Shark for Christmas

A family gathering conjures the summer of '75

© Dan Lalande

Jan 2, 2007

A trio of cousins relive a magical movie summer


"I saw Jaws again the other night."

To the others, this was a plain and abrupt confession. But for my cousins and I, it was a ticket to another world.

Instantly, I was transported from a Christmas dinner table in the middle of winter to a downtown sidewalk in the blazing heat, from a trio of parents playing middle-aged catch-up to a gaggle of giddy cousins unable to civilize their 13 year-old countenances.

My cousins and I, now in our early forties, exchanged a secret look, momentarily separating us from the turkey and the meat pie and the everyman philosophizing about the state of the world that is part and parcel of any family gathering.

Trapped within the triangle our eyes traced was the shark, that great, hulking gray-white brute that monopolized that faraway summer, the one we spent on the burning concrete outside the Nelson Theatre, back when movies for the under 14 set cost a dollar, a sum even we found easy to come up with - so easy, in fact, that attending screenings of Jaws became our defining ritual that season; grander, parent-engineered events, like vacations to faraway lands, in-town trips of cultural interest, even the much-anticipated excursion to the fair, became giant distractions, sneaky schemes to unfairly wrenched us from the playground we never wanted to leave, the dark, anticipatory confines of the Nelson, as it pulsed to John Williams' minimalist theme.

How many times did we see it that summer of 1975?

Once a day I seem to remember, but it was probably more like once a week, maybe once every two weeks. If that number strikes me as low, it's because all of the time in between was spent animatedly recounting our favorites moments to each another, or clipping images of the film from newspapers and magazines, or talking it up to our parents (each of whom thought we were nuts, of course), or, like many a group of kids that summer, acting it out in public pools; you couldn't find a facility in North America that season without at least one child cast as a shark, and all of his or her companions as prospective snacks.
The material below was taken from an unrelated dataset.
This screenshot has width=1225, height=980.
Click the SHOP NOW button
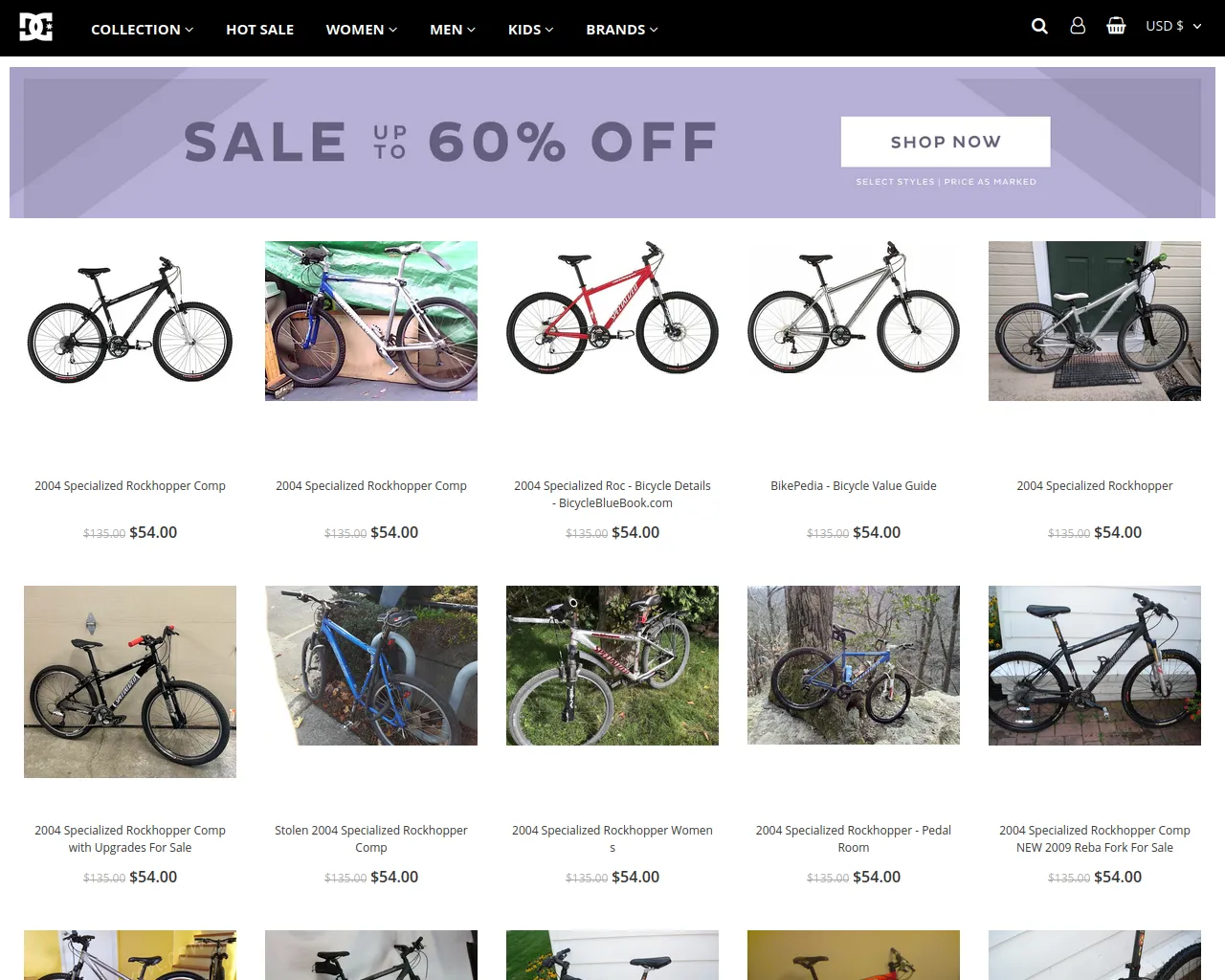(x=946, y=142)

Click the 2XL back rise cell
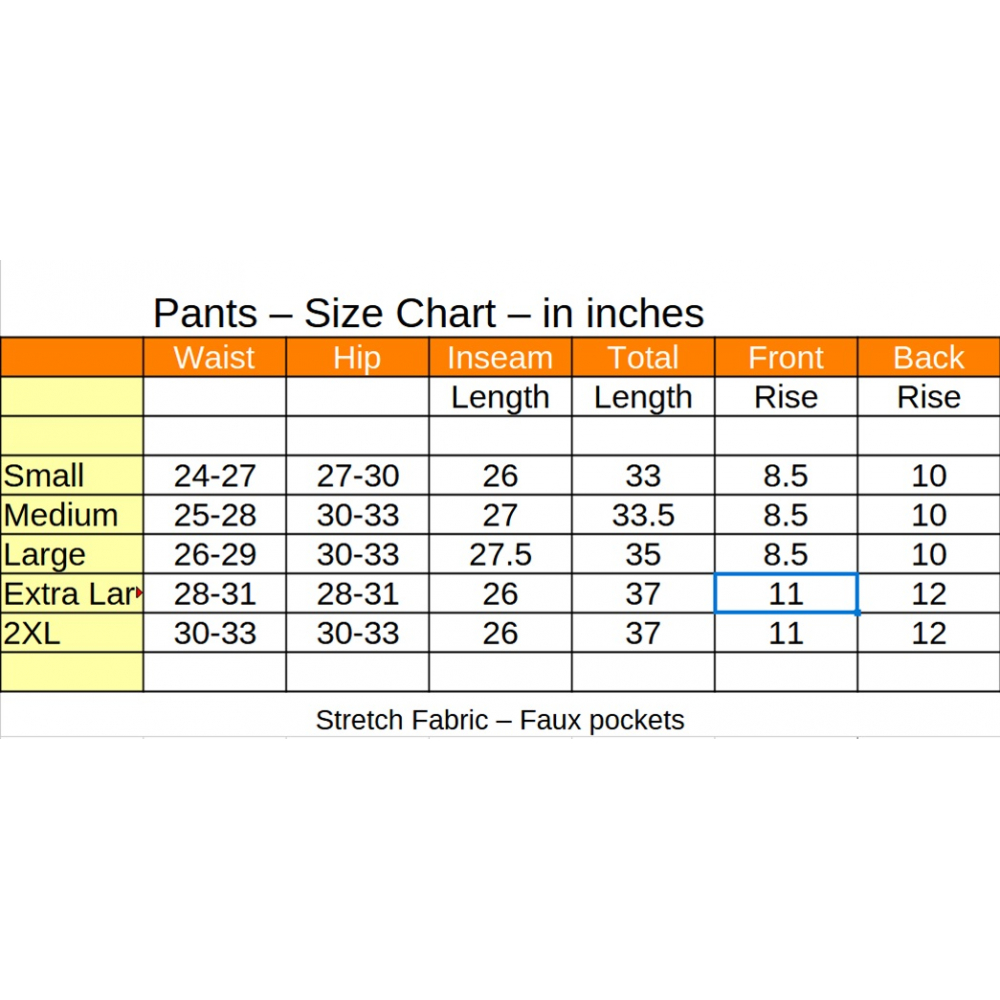tap(929, 633)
A voice (an uncle? Aunt?) hemmed or coughed or started up about something in the news, and the link between my cousins and myself was broken. The summer sun set and it was Christmastime.

As insights of various kinds made their way around the room like cranberry sauce, I began to examine the cousin who had uttered the line, prompting the secret visual handshake of the Jaws brotherhood. She was as beautiful as ever, though decidedly worn; she had just gone through a complicated break-up, and was suffering the burdens of single motherhood. The other member of the brethren, her sister, was now contributing something about recent business problems, while I, internally, was toying with laying my recent career crisis on the table like a steaming bowl of mashed potatoes.

Each of us, it occurred to me, was still living in that fateful summer.

We had each faced the shark, and were just now emerging, as if by the Nelson's side doors, from the darkness into the light.